Most of our findings support those of previous studies. We found that mothers undergoing cesarean section had shorter duration of EBF, consistent with results of other studies.15,16 This might be attributable to the circumstances to which the mothers who undergo cesarean section are faced in the first hours after delivery, and the fact that early initiation of breastfeeding is an essential factor in breastfeeding success.24 On the contrary, women who give birth to their baby through NVD are more alert and readier to start breastfeeding in the first hours after delivery than those mothers who had experienced an operation and anesthesia. However, a cross-sectional study conducted in Ethiopia found that EBF was more prevalent in mothers who had given birth to their infants through cesarean section.14 This could be the result of educational programs provided for mothers whose delivery was performed in hospitals.

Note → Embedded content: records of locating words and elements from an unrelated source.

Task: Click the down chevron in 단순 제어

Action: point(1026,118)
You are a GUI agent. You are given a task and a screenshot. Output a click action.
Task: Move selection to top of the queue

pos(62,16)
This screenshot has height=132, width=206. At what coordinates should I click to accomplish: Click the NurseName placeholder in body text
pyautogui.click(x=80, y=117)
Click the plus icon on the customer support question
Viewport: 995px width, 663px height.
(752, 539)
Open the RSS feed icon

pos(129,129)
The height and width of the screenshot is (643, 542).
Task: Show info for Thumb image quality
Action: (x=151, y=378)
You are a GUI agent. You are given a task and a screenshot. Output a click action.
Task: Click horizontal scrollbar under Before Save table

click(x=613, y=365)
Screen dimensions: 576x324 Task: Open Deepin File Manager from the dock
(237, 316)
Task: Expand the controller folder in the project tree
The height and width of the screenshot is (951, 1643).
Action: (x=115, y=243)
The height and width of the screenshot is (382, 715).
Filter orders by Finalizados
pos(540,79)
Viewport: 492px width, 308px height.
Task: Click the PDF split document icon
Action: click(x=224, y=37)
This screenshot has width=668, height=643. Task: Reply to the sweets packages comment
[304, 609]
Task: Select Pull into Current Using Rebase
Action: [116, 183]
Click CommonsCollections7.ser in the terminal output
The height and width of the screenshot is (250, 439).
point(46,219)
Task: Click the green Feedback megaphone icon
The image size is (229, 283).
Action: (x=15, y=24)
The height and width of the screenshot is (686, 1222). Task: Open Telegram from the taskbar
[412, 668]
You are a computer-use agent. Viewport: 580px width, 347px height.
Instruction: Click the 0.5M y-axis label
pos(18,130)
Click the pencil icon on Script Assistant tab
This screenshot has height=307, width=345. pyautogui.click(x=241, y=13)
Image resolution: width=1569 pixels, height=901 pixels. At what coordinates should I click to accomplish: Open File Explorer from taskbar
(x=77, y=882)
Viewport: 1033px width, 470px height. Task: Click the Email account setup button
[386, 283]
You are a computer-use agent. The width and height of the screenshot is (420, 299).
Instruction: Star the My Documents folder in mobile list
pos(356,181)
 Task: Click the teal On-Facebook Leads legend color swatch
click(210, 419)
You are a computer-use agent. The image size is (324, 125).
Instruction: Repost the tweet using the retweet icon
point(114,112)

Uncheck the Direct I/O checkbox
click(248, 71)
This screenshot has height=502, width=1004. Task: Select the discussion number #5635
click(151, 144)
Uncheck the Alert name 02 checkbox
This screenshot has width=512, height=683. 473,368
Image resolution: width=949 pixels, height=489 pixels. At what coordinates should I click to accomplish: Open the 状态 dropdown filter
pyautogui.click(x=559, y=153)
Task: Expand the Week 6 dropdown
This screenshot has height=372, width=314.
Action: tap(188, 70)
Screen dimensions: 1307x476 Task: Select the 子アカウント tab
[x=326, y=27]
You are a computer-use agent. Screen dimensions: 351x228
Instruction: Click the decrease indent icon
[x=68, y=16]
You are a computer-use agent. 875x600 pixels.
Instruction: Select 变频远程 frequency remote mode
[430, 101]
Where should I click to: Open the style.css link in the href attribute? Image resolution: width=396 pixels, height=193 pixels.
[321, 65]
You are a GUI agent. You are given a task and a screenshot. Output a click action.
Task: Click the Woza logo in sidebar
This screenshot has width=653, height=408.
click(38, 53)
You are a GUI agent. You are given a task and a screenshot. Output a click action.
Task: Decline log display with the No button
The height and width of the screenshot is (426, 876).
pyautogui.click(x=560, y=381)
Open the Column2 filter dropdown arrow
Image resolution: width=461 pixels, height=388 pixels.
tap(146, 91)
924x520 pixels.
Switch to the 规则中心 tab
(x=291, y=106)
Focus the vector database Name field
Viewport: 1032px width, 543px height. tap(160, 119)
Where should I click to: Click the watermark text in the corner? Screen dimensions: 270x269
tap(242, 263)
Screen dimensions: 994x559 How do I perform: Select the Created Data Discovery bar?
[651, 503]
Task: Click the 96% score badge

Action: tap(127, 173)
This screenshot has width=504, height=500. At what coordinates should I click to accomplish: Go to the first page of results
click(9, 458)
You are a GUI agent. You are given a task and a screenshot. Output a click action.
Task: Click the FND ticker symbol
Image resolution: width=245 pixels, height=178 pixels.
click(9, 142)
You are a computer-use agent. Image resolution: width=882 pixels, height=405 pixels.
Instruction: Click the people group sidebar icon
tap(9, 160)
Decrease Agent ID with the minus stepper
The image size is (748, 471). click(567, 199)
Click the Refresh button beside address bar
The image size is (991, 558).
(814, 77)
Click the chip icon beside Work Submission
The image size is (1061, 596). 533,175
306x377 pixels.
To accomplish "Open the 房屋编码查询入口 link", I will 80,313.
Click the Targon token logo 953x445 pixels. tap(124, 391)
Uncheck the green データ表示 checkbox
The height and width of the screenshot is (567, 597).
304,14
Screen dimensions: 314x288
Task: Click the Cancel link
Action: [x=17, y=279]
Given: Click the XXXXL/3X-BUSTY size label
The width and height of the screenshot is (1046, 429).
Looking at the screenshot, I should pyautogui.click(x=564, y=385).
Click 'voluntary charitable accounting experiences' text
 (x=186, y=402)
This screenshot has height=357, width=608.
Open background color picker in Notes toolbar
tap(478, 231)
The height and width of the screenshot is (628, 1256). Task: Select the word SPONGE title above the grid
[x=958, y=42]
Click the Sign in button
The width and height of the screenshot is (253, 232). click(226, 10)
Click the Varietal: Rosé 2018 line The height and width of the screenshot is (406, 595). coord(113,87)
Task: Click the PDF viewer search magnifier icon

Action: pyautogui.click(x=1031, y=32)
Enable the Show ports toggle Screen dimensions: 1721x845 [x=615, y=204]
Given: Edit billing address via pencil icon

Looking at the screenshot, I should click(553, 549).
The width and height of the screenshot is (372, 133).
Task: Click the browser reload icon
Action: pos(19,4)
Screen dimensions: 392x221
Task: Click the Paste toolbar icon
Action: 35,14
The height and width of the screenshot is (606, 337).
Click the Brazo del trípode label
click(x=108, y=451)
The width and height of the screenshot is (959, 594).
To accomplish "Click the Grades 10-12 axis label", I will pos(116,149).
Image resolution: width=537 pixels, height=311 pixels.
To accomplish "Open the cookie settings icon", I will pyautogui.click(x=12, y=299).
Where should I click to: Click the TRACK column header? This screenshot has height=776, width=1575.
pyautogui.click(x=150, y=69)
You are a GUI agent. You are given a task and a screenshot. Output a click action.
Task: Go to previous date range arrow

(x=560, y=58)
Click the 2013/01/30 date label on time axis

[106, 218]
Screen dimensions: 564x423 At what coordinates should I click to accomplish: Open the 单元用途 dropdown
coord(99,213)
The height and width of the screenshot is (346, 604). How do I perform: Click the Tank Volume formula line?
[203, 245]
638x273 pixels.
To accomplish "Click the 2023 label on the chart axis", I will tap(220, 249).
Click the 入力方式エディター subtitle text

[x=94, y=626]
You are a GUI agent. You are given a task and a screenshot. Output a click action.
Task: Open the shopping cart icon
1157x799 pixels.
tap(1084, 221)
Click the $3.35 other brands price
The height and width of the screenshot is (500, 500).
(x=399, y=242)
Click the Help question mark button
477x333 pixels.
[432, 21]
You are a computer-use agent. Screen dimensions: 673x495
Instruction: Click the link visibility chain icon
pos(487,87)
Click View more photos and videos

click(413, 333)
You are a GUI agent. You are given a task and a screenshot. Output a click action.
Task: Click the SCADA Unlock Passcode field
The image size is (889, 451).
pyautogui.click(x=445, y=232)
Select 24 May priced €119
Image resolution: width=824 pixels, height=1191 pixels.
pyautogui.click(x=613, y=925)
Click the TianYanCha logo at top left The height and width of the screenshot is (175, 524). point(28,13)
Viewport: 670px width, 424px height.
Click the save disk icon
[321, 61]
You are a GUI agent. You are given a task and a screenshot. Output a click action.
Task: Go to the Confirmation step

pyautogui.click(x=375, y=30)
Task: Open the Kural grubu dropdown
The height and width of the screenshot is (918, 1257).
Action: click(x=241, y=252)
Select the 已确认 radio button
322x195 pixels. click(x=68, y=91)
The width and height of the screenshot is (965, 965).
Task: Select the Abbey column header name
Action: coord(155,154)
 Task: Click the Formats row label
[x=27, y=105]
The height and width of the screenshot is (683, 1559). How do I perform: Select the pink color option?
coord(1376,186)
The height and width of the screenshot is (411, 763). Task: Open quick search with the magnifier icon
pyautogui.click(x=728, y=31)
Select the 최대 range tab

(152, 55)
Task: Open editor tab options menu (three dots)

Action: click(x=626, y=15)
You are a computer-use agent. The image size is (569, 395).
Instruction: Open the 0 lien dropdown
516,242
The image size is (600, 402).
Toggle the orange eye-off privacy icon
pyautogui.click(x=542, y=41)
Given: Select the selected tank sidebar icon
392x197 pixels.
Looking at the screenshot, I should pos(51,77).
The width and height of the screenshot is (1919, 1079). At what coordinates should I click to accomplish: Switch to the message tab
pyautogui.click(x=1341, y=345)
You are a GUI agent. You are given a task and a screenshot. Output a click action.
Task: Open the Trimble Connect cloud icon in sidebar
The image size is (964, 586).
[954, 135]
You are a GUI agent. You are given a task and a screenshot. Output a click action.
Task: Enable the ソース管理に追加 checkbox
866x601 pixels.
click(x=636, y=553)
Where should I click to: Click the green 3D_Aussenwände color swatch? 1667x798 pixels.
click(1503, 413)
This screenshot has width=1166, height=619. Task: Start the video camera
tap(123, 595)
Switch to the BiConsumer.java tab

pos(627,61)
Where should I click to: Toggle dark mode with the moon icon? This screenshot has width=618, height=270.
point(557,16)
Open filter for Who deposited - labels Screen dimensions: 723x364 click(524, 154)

Administration of water significantly affected the duration of EBF in the present study; similarly, other researchers have proven that any supplementation, such as sugary water, causes breastfeeding problems.25 As recommended by the global strategy, EBF means giving nothing other than breast milk and vitamin supplements to the infant during the first six months.26 Therefore, giving water to the newborn would negatively affect EBF. Also, using pacifiers was introduced as a significant factor interfering with EBF in the present study; similarly, other studies reported that using a pacifier negatively affected EBF.18,27 The reason could be the fact that infants satisfy their sucking need with the pacifier which is added to the other disadvantages of the pacifier.28 However, it was shown that pacifier could help in increasing EBF rate in infants whose mothers were at risk of postpartum depression.20 In addition, we came to this point that mother’s perception of breast milk adequacy was a determinant factor on EBF duration, which has previously been reported by other studies.16,27,29 This finding indicates the need for training mothers appropriately about details of breastfeeding.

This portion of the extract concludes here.